I cannot seem to figure out how this counting was done. Can somebody provide me with the explanation regarding how this counting argument was done please? Any help is appreciated, thank you.

Answer 1

I don't know how that formula was obtained but here is another argument which gives the same result numerically. We generalise to finding paths of length $m+n+2$ on an $m\times n$ grid from $(0,0)$ to $(m,n)$.

It is not hard to see that the path must consist of one of the following mutually exclusive possibilities:

• $m-2$ single moves right, $n+1$ single moves up, $1$ sequence of three moves right-down-right;
• $m+1$ single moves right, $n-2$ single moves up, $1$ sequence of three moves up-left-up.

To count the first type we begin by arranging $m-2$ letters R and $n+2$ letters U: this can be done in $C(m+n,m-2)$ ways. Then we replace one of the letters U by RDR: this can be done for any of the $n+2$ letters U except the first or last, so there are $n$ options. A similar argument for the second case gives the total number of paths as $$n\binom{m+n}{m-2}+m\binom{m+n}{n-2}\ .$$ If $m=n$ this is $$2m\binom{2m}{m-2}\ ,$$ and in particular for the $6\times6$ grid it is $$12\binom{12}{4}=5940\ .$$

Answer 2

Here's one way to explain the given calculation, though I do feel it's a rather awkward way to tackle the problem.

Since moving from the bottom left to the top right in a 6x6 grid would require a minimum of 12 steps, a 14-step sequence of movements must consist of 6 right (R) steps, 6 up(U) steps, plus either one left (L) and one additional right, or one down (D) and one additional up.
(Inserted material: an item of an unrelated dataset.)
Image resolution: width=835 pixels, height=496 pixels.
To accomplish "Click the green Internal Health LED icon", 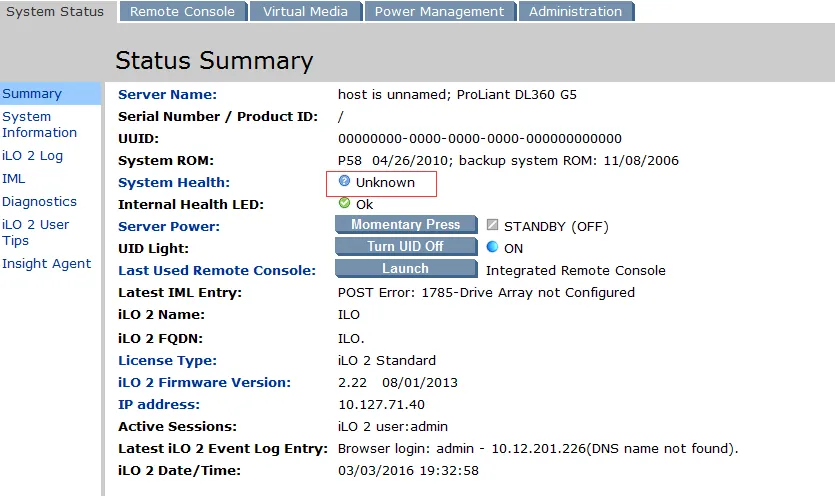I will (x=345, y=203).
Since we're not allowed to return to a previous point, we cannot have L & R or U & D appear consecutively, which means that the L would have to be 'sandwiched' between two U's or the D would be between two R's.
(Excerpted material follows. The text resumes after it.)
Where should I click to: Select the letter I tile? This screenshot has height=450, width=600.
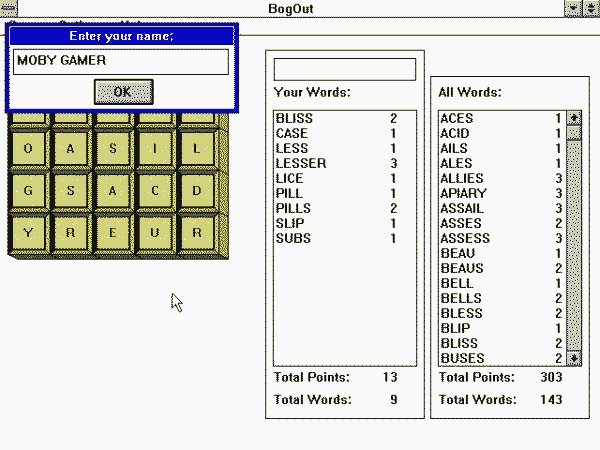(x=155, y=148)
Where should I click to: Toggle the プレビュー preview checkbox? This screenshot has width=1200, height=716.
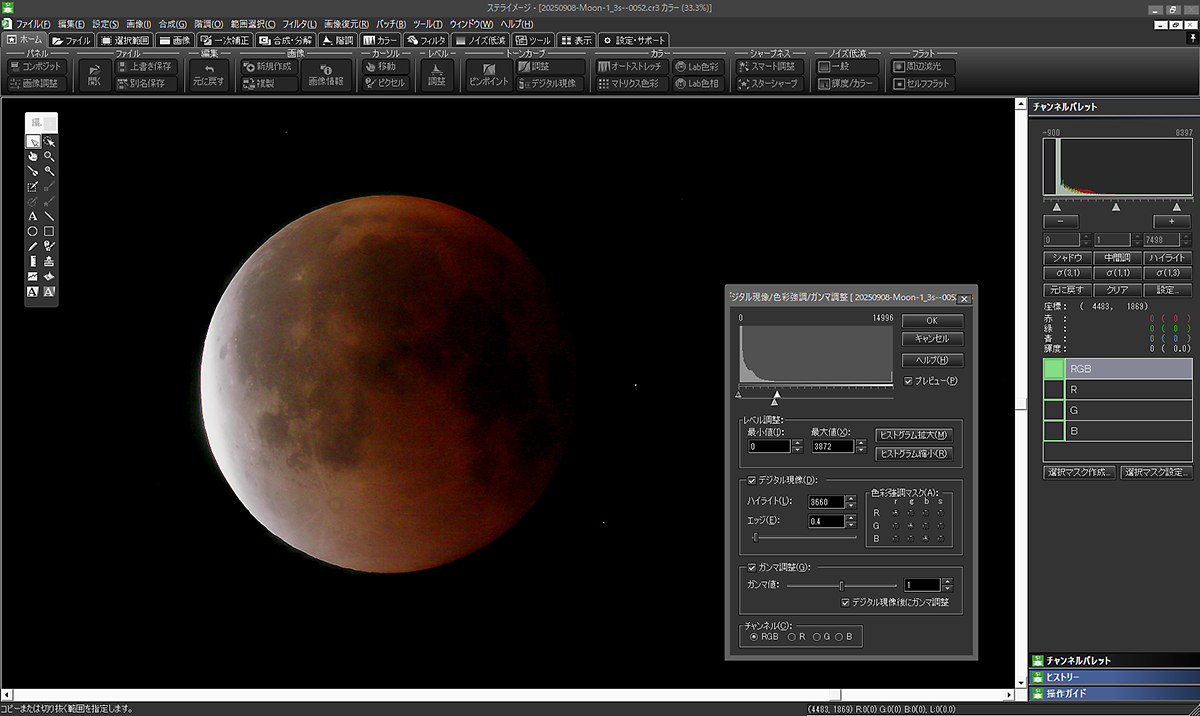(908, 381)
Let's assume that we're looking at the former case, with an L and an additional R. Then we can say the path must consist of 12 'blocks': the seven R's, four of the six U's, plus the ULU combination. We want to count the arrangements of these 12 blocks, subject to one additional condition mentioned below.

We start by choosing the eight positions for the R & ULU blocks; this can be done in

$$\binom{12}{8}$$

ways. Then we choose the positions of the seven R's, leaving the ULU in whichever of the eight spots remains; that gives us

$$\binom{12}{8} \times \binom{8}{7}$$

However, note that we cannot have the ULU before or after all the R steps, as we have to move right at least once before we can move left, and at least once after we move left (otherwise the left step would be coming from outside the grid.) So we have to eliminate the $\frac{2}{8}$ of the sequences where ULU comes first or last, leaving us

$$\binom{12}{8} \times \binom{8}{7} \times \frac{6}{8}$$

The four remaining U's would go in the last four empty spots, so they add nothing to the count. Finally we have to account for the possibility of having RDR instead of ULU, so we double our count to arrive at

$$\binom{12}{8} \times \binom{8}{7} \times \frac{6}{8} \times 2$$

Answer 3

Apparently my answer is wrong, but I was thinking of this:
There are four directions: Up, Down, Left and Right.

In order to go from bottom left to upper right, you need 6 U and 6 R, which is a total of 12 movements.

In order to get to 14 movements, you need to take an extra step and one back, so we end up with:

7 U, 1 D and 6 R, or:
6 U, 7 R and 1 L.

The amount of ways to do this is:

$$\frac{(7 + 1 + 6)!}{7! \cdot 1! \cdot 6!} + \frac{(6 + 7 + 1)!}{6! \cdot 7! \cdot 1!}$$

The result of this seems to be 48.048, which is clearly different than the proposed 5940, so something is wrong here. It's not my reasoning (I have correctly found all the ways to travel), so it should be my calculation. Feel free to add comments, I'll edit my answer accordingly.

Remark: my answer is divisible by 13, which is obvious because we are talking about taking 14 steps ($13 + 1$), so I'm wondering what happened to the 13 in the correct result 5940.